Correlation-driven electronic nematicity in the Dirac semimetal BaNiS2

TL;DR

This study reveals electronic nematicity in BaNiS2 driven by spin-fluctuation-induced density waves, showing a unique coexistence of Dirac electrons and symmetry-breaking correlations in a low-density semimetal.

Contribution

It demonstrates the presence of correlation-driven nematicity in BaNiS2 and models its origin via a density wave framework considering spin fluctuations.

Findings

Electronic nematicity appears as C2-symmetry striped patterns.

Nematicity results from lifting degeneracy among electron pockets.

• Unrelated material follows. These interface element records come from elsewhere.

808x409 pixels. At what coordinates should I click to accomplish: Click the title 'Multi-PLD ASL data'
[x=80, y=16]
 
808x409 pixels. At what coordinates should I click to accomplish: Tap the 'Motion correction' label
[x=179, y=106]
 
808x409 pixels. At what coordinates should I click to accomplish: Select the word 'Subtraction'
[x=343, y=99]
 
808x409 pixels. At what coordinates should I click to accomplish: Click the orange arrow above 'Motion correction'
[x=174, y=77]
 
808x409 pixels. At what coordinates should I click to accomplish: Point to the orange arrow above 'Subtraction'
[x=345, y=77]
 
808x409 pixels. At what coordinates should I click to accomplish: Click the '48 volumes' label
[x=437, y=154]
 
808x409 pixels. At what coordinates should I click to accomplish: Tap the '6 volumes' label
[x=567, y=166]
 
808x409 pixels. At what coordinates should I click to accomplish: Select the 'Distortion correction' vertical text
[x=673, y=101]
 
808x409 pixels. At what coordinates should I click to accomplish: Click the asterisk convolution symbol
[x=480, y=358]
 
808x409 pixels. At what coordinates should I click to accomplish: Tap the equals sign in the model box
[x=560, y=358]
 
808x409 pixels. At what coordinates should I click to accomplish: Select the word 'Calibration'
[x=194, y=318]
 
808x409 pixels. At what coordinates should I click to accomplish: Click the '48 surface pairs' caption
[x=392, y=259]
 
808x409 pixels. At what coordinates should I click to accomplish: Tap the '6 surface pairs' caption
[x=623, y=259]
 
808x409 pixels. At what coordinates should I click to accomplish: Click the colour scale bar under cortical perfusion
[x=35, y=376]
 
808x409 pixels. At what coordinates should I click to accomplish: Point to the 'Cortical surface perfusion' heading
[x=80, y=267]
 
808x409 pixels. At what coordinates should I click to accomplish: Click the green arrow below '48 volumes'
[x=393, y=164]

Dirac points remain unaffected by the nematic order.

Abstract

In BaNiS2 a Dirac nodal-line band structure exists within a two-dimensional Ni square lattice system, in which significant electronic correlation effects are anticipated. Using scanning tunneling microscopy, we discover signs of correlated-electron behavior, namely electronic nematicity appearing as a pair of C2-symmetry striped patterns in the local density-of-states at ~60 meV above the Fermi energy. In observations of quasiparticle interference, as well as identifying scattering between Dirac cones, we find that the striped patterns in real space stem from a lifting of degeneracy among electron pockets at the Brillouin zone boundary. We infer a momentum-dependent energy shift with d-form factor, which we model numerically within a density wave equation framework that considers spin-fluctuation-driven nematicity. This suggests an unusual mechanism driving the nematic instability, stemming from only a small perturbation to the Fermi surface, in a system with very low density of states at the Fermi energy. The Dirac points lie at nodes of the d-form factor, and are almost unaffected by it. These results highlight BaNiS2 as a unique material in which Dirac electrons and symmetry-breaking electronic correlations coexist.